Does that apply to all Jesuses (Jesusi? Jesen?), or just Yeshua the Annointed of Nazereth?


----------



## Anne Berkeley (Jul 12, 2013)

I wondered this too, but I cheated and went through all my books until I found a name ending with an s. I went with 's.


----------



## Jan Thompson (May 25, 2013)

Vaalingrade said:


> Does that apply to all Jesuses (Jesusi? Jesen?), or just Yeshua the Annointed of Nazereth?


As far as I know, only singular "Jesus" because it ends with "s" as part of the name rather than "-es" suffixes. Here is the Strunk & White page, free courtesy of Bartleby which has the entire book, BTW:



> http://www.bartleby.com/141/strunk.html
> 
> "Exceptions are the possessives of ancient proper names in -es and -is, the possessive Jesus', and such forms as for conscience' sake, for righteousness' sake. But such forms as Achilles' heel, Moses' laws, Isis' temple are commonly replaced by..." - Strunk/White


Oh it so happens to have Charles 

HTH.

Here is the Elements of Style TOC: http://www.bartleby.com/141/


----------



## KL_Phelps (Nov 7, 2013)

Dara England said:


> In school I was taught Chris' was correct. More recently (in the past couple years) editors have been telling me to switch to Chris's. It's an important question because that's my hubby's name, so I can't avoid using it.


We must have had the same teachers. What I will say is that while using text to vocal programs using s' doesn't sound right, but 's does. Still haven't decided which way I will go with. It wasn't even an issue until I had that stupid conversation last night. Hadn't even given it a second thought. It was always s' (as I was taught), but now I am second guessing myself. Checking books on my shelves I have found it both ways.


----------



## Al Dente (Sep 3, 2012)

I use both. It really depends on what mood I'm in when I start a new story, but once I choose, I'm consistent through the entire manuscript.


----------



## RinG (Mar 12, 2013)

I've heard that if you pronounce the second s, then you use s's. Otherwise, use s'.

Since I pretty much always pronounce the second s, I use s's.


----------



## Jan Thompson (May 25, 2013)

KL_Phelps said:


> We must have had the same teachers. What I will say is that while using text to vocal programs using s' doesn't sound right, but 's does. Still haven't decided which way I will go with. It wasn't even an issue until I had that stupid conversation last night. Hadn't even given it a second thought. It was always s' (as I was taught), but now I am second guessing myself. Checking books on my shelves I have found it both ways.

▶ DIRECTIONS
[A] In the forum thread on possessives of names ending in s, what does RinG say determines whether to write s's or s'?
[B] Resume the forum thread on possessives of names ending in s, writing the reply that follows the last quoted passage.

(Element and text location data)
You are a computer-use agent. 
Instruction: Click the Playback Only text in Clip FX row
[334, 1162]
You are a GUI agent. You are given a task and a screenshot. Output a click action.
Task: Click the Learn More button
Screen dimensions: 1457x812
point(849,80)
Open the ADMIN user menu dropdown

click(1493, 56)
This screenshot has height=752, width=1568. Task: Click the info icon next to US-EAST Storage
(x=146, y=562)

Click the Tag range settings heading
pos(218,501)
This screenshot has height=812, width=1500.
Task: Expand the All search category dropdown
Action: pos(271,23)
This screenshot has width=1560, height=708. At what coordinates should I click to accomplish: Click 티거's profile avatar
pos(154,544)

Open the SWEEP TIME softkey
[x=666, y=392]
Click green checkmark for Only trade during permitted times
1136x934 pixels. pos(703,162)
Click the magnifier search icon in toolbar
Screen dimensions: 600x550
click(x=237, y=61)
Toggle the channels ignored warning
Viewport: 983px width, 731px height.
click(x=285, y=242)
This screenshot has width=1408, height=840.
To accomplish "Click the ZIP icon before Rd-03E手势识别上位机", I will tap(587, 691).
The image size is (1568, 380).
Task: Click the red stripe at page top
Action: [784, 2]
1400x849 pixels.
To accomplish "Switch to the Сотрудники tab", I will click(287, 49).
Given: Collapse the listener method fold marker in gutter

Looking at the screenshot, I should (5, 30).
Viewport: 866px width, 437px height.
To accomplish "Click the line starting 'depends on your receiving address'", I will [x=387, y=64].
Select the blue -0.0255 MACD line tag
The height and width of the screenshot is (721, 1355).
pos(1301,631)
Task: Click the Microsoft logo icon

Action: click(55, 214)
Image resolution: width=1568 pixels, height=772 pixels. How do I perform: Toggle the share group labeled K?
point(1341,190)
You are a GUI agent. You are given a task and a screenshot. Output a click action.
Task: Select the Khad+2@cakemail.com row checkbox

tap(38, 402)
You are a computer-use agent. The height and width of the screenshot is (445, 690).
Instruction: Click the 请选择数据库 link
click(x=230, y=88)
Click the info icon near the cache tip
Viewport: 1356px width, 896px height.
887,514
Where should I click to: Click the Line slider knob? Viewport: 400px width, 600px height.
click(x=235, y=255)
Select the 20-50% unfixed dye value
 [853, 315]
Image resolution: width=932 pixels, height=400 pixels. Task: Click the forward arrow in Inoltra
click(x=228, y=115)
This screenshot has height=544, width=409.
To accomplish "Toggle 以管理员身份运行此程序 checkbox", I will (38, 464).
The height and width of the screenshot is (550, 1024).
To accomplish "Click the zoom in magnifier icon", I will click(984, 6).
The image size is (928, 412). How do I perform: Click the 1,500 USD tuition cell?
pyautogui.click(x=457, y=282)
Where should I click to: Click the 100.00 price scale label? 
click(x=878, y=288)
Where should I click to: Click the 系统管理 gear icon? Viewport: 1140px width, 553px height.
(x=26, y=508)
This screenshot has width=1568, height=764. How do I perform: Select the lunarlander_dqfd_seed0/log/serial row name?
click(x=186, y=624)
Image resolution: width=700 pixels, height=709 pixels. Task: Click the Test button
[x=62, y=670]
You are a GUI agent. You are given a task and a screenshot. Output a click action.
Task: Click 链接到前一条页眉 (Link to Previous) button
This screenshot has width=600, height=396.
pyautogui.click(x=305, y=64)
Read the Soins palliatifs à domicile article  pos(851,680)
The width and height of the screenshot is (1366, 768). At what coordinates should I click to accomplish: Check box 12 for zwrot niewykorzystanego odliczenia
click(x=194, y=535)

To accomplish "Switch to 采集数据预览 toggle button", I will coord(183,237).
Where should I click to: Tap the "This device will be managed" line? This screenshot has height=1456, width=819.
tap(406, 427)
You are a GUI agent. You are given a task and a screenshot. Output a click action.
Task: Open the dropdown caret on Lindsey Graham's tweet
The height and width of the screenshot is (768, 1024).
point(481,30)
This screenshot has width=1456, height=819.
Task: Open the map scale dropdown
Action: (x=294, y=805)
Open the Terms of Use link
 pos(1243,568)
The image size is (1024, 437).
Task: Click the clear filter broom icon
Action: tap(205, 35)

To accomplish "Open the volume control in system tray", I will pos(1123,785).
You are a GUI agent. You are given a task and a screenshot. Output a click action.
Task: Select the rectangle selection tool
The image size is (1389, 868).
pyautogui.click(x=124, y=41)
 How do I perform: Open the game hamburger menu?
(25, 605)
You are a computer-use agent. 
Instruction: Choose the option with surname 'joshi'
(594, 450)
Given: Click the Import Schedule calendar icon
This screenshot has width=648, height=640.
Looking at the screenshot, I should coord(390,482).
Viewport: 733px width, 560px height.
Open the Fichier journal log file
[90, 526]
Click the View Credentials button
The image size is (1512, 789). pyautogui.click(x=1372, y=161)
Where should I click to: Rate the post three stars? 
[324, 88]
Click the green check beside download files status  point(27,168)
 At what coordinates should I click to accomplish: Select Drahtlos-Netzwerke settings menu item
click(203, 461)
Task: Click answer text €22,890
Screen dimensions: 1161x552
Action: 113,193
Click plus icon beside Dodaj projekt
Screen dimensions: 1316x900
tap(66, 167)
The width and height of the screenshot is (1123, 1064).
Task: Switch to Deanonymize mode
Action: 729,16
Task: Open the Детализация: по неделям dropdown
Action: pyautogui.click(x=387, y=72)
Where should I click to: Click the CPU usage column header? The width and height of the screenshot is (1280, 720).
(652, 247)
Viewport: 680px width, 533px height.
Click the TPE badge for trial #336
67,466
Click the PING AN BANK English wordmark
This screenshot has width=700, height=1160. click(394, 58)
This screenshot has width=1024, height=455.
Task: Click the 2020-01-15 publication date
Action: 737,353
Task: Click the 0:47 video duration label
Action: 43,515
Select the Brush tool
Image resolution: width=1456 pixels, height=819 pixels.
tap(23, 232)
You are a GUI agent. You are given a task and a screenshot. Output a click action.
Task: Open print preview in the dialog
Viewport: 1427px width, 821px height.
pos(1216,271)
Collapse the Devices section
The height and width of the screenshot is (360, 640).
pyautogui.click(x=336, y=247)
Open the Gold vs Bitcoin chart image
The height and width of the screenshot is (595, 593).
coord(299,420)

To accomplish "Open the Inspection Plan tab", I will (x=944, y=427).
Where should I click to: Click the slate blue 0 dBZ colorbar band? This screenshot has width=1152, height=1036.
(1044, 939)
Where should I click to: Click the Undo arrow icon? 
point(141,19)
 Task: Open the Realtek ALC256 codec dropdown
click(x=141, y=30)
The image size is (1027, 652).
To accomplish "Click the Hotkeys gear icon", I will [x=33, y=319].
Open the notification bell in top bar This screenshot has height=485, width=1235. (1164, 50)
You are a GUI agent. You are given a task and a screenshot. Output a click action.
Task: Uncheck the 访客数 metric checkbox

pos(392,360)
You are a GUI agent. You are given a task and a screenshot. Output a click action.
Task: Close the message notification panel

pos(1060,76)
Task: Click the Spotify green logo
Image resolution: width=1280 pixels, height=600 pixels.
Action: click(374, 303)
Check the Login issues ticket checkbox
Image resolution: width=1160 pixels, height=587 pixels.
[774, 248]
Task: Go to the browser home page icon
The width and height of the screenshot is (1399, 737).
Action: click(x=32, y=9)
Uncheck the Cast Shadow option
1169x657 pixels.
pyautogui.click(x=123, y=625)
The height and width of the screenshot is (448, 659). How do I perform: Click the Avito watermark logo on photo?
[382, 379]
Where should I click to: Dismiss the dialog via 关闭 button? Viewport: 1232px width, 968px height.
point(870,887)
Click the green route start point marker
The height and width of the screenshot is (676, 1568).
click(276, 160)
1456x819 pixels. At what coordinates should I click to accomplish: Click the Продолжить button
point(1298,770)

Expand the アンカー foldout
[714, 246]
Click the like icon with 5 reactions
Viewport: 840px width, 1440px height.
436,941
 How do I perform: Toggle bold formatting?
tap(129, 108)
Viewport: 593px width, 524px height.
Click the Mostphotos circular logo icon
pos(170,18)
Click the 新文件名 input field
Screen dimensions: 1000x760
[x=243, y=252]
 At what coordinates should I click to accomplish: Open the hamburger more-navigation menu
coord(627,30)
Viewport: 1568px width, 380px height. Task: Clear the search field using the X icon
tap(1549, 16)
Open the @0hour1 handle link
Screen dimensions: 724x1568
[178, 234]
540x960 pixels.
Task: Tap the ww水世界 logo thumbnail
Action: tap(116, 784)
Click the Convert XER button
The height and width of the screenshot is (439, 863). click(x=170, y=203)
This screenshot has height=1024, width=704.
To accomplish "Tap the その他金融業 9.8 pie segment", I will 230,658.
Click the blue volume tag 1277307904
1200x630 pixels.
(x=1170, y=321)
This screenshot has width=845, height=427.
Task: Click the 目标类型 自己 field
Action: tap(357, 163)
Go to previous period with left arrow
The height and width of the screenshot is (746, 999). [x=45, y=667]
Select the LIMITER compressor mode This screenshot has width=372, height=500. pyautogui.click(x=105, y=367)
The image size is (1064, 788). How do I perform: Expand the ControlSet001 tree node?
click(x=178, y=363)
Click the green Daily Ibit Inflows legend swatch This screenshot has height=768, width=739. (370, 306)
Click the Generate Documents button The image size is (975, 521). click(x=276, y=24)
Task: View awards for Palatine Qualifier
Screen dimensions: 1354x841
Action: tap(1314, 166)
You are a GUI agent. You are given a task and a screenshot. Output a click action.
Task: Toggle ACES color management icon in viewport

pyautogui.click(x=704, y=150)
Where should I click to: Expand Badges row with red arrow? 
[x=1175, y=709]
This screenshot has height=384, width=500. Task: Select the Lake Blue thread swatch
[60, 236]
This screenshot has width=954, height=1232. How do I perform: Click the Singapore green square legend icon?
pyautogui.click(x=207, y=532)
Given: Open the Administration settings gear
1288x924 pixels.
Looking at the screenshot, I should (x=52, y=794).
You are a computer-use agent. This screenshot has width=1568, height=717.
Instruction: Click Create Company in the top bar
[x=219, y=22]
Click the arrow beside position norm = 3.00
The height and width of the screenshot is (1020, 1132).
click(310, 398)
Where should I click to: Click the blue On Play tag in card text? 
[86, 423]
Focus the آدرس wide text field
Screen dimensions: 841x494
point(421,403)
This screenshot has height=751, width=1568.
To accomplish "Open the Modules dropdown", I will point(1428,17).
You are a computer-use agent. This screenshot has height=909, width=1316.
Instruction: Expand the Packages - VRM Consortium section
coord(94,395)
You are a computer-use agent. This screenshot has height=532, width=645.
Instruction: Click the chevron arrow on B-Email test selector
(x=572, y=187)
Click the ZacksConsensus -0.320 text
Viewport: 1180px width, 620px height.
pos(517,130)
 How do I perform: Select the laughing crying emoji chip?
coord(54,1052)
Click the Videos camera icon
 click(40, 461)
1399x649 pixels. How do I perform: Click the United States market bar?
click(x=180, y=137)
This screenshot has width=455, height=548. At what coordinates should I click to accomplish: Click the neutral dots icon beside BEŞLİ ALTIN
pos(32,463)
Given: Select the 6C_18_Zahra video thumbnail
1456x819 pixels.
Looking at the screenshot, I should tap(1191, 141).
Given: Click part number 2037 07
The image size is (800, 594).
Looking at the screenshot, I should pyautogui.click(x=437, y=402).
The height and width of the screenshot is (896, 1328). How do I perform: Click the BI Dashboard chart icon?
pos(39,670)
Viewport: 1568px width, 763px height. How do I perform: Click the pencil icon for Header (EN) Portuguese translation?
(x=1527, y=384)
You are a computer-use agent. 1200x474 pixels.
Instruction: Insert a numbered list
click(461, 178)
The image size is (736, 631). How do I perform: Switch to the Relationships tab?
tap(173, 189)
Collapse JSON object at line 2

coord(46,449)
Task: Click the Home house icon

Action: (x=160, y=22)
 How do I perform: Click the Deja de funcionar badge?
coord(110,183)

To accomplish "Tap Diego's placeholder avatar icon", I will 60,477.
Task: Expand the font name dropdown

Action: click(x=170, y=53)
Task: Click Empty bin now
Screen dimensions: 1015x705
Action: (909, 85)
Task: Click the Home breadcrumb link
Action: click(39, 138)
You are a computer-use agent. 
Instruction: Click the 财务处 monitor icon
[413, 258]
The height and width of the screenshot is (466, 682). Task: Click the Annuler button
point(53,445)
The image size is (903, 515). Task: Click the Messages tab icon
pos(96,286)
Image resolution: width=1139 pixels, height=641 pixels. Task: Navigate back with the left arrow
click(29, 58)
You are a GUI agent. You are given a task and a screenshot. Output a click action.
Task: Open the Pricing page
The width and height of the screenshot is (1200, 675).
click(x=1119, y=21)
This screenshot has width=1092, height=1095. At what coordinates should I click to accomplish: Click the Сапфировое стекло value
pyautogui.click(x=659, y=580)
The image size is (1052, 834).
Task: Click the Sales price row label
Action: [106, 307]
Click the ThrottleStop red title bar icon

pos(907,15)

▶ ANSWERS BELOW
[A] Whether you pronounce the second s: if you do, use s's; otherwise, use s'.

[B]
I think we needn't sweat over this. I think if you keep it consistent, it should be OK. For example, I say "eBook" a lot but then I saw that lots of people say "ebook" so I started to do a sweep through all my blogs to change it to "ebook" and then in the middle of the painful process, I saw that some people write it "eBook" anyway LOL but they remain consistent. So I decided that that's the key. Remain consistent.

Another one -- the double spaces between sentences. I know of editors who are STILL putting double spaces between sentences. I don't hire them. But back in the days of typewriting, if I didn't put double spaces I got into trouble. But just some years ago, two spaces went out vogue. So now we all use one space (except for some).

Having said all that, I will listen to my editor.



David Scroggins said:


> I use both. It really depends on what mood I'm in when I start a new story, but once I choose, I'm consistent through the entire manuscript.


What I just said... Thanks, David!! Hear ye, hear ye: Just be consistent, and let's move on!


----------



## KL_Phelps (Nov 7, 2013)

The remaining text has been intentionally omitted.